▶ What you should do: Which lines in the data below contain the string "element", matching uppercase and lowercase exactly? Copy each of those lines in full.

--------------------

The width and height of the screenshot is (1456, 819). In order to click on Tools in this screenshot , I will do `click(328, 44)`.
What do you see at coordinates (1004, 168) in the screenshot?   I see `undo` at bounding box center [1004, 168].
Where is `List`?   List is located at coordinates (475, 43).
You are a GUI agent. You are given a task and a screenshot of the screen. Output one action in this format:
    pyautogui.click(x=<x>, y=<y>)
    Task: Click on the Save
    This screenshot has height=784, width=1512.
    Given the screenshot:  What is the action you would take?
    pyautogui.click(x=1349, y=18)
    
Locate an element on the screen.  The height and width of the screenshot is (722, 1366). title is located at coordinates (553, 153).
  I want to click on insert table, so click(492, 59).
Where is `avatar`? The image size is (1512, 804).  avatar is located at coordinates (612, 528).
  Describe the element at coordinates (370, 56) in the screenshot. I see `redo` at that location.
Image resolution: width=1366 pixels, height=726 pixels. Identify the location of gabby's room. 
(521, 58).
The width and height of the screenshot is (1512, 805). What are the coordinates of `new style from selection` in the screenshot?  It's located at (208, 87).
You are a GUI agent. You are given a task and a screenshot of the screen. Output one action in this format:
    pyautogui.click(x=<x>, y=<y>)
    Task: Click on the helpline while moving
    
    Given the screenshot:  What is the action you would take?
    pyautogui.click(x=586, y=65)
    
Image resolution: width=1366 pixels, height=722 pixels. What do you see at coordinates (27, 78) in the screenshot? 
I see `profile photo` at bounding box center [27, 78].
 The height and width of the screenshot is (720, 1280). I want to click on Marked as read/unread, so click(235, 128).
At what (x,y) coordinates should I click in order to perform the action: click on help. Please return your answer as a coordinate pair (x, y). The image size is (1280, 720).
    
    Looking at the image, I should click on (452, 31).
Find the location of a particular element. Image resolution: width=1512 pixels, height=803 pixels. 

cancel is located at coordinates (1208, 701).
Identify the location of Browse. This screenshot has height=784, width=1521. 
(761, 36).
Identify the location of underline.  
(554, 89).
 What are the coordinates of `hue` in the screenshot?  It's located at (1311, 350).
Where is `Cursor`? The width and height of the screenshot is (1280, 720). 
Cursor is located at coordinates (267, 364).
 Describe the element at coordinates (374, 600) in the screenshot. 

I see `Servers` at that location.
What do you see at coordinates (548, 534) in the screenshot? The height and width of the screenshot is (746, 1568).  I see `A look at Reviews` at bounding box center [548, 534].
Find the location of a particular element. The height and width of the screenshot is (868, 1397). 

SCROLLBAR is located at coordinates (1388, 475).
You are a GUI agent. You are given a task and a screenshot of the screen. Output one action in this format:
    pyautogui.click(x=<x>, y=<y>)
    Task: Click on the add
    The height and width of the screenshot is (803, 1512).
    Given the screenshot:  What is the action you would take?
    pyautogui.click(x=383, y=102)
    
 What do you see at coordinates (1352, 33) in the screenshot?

--------------------

▶ Result of the exercise:
Locate an element on the screen.  The height and width of the screenshot is (722, 1366). title is located at coordinates (553, 153).
  Describe the element at coordinates (370, 56) in the screenshot. I see `redo` at that location.
Find the location of a particular element. Image resolution: width=1512 pixels, height=803 pixels. 
 Describe the element at coordinates (374, 600) in the screenshot. 
Find the location of a particular element. The height and width of the screenshot is (868, 1397). 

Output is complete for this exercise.